Render the material below as a Markdown table with one row per non-blank line, using the columns Row and Line for the line number and the line's text.

— START OF Data rows —

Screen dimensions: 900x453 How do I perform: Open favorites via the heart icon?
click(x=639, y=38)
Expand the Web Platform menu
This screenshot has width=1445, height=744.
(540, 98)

— END OF Data rows —

■ Right answer
| Row | Line |
|---|---|
| 1 | Screen dimensions: 900x453 How do I perform: Open favorites via the heart icon? |
| 2 | click(x=639, y=38) |
| 3 | Expand the Web Platform menu |
| 4 | This screenshot has width=1445, height=744. |
| 5 | (540, 98) |